"What are you wondering, Mr. Lothian?"
—"If you realise how easy it is to be by the sea. I know it's cheek to ask you—or at least I suppose it is, but let's go!"
"How do you mean, Mr. Lothian?"
"Let's motor down to Brighton now, at once. Let's dine at the Metropole, and go and sit on the pier afterwards, and then rush home under the stars whenever we feel inclined. Will you!"
"How splendid!" she cried, "now! at once? get out of everything?"
"Yes, now. I am to be the fairy godmother. You have only to say the magic word, and I will wave my wand.
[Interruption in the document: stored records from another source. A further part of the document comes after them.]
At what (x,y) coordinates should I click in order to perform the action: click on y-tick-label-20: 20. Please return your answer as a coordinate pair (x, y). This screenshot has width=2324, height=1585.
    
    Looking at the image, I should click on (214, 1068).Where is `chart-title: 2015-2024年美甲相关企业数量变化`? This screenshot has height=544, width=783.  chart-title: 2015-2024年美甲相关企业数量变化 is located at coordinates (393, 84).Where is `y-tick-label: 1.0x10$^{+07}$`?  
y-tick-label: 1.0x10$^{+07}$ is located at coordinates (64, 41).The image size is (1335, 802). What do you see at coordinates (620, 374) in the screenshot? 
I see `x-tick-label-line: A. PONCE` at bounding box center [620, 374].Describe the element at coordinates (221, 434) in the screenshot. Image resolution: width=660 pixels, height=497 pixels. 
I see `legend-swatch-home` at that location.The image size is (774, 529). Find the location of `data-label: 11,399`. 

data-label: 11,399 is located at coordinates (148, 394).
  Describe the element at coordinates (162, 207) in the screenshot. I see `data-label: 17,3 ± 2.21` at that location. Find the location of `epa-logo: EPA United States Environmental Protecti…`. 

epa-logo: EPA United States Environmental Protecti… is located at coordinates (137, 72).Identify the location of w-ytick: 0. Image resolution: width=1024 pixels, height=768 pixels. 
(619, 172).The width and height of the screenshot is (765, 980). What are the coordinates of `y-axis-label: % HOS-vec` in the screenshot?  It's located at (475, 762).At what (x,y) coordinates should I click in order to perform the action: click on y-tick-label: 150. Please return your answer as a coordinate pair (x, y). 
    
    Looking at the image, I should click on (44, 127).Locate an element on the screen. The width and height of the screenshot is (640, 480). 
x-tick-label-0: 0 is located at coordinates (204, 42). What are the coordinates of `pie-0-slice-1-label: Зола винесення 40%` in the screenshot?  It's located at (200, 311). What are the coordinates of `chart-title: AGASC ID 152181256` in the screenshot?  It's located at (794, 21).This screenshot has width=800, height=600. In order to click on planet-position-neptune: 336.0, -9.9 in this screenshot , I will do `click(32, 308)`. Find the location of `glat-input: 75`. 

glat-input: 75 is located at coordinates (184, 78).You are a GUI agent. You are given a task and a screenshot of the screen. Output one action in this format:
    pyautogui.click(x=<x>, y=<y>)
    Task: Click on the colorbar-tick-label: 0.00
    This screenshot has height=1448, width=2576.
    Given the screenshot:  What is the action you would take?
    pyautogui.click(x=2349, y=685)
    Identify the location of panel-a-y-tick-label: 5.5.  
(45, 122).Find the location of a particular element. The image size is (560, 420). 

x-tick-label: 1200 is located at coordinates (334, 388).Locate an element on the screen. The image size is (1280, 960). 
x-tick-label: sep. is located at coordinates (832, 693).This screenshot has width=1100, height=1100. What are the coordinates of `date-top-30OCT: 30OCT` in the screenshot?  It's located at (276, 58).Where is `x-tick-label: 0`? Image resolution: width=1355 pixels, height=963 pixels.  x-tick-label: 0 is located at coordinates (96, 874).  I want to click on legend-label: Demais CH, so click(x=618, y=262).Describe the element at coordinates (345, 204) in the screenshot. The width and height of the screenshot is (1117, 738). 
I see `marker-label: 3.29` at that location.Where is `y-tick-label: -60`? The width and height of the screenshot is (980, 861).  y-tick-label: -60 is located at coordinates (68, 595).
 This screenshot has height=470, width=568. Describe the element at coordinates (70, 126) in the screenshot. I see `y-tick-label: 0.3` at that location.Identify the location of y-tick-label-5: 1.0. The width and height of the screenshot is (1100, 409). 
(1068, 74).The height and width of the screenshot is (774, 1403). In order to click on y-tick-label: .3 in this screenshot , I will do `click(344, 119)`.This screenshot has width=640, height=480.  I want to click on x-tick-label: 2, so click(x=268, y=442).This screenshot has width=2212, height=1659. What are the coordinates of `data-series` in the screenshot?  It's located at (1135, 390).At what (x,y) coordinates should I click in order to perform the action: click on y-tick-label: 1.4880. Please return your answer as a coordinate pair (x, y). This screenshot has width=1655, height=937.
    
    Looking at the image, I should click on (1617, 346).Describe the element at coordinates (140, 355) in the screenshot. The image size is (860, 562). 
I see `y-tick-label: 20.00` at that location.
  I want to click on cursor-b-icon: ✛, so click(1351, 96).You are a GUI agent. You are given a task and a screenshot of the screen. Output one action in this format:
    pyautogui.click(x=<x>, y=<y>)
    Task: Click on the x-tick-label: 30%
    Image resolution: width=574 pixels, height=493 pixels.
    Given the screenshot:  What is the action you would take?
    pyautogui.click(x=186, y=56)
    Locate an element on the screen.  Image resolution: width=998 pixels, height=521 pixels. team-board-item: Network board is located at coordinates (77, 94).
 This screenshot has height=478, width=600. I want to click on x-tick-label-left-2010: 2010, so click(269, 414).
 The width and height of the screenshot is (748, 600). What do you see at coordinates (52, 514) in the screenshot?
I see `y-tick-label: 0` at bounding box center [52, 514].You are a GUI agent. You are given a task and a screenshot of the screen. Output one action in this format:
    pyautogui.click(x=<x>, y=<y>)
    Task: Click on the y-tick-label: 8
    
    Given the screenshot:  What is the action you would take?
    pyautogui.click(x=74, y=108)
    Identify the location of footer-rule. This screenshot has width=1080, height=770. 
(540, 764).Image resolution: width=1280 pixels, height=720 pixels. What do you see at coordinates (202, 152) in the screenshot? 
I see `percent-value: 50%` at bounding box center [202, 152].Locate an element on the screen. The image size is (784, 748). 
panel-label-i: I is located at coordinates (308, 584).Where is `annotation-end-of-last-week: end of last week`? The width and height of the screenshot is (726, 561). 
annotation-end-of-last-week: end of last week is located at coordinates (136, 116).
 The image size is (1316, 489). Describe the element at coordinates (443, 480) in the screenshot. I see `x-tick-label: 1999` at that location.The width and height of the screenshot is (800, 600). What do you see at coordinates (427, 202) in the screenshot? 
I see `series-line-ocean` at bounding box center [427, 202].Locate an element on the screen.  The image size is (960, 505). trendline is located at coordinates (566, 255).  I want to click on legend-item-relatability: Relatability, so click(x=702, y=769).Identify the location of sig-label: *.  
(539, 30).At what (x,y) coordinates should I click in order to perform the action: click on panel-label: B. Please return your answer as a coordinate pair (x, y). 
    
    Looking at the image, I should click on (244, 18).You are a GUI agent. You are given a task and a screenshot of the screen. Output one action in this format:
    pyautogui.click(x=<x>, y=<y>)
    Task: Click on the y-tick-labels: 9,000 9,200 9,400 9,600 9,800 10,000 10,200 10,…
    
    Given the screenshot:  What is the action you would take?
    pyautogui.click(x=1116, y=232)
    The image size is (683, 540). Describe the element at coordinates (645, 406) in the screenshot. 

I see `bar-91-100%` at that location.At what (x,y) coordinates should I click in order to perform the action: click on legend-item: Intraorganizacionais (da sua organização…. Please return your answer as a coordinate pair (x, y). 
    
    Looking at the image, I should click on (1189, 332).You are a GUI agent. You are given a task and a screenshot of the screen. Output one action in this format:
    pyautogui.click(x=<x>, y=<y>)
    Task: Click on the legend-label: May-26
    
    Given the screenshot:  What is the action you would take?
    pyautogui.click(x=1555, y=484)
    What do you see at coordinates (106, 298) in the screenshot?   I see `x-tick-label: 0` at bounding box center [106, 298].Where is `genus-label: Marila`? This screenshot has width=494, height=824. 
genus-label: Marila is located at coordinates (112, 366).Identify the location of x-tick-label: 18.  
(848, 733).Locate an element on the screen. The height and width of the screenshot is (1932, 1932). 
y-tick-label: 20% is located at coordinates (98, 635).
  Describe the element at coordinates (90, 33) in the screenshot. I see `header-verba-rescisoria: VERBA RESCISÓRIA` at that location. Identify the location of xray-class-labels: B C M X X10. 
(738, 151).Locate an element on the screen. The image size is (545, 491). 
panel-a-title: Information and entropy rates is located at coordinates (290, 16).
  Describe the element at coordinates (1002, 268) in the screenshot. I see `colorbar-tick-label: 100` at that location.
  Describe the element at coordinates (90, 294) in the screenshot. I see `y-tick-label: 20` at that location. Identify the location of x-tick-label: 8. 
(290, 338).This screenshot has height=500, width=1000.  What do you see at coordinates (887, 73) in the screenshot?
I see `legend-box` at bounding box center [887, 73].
The blue heat mists of evening will be over the ripe Sussex cornfields, and we shall see the poppies drinking in the blood of the sinking sun with their burnt red mouths. And then, when we have dined, the moon will wash the sea with silver, the stars will come out like golden rain and the Queen Moon will be upon her throne! We shall see the long, lit front of Brighton like a horned crescent of topaz against the black velvet of the downs. And while we watch it under the moon, the breeze shall bring us faint echoes of the fairy flutes from Prospero's enchanted Island—'But doth suffer a sea-change into something rich and strange—' And then the sea will take up the burthen 'Ding-dong, ding-dong bell.' Now say the magic word!"
"There is magic in the Magician's voice already, and I needs must answer. Yes! and oh, yes, YES a thousand times!"
"The commandments of convention mean nothing to you?"
"They are the Upper Ten Commandments, not mine."
"Then I will go and command my dragon. I know where you live. Be ready in an hour!"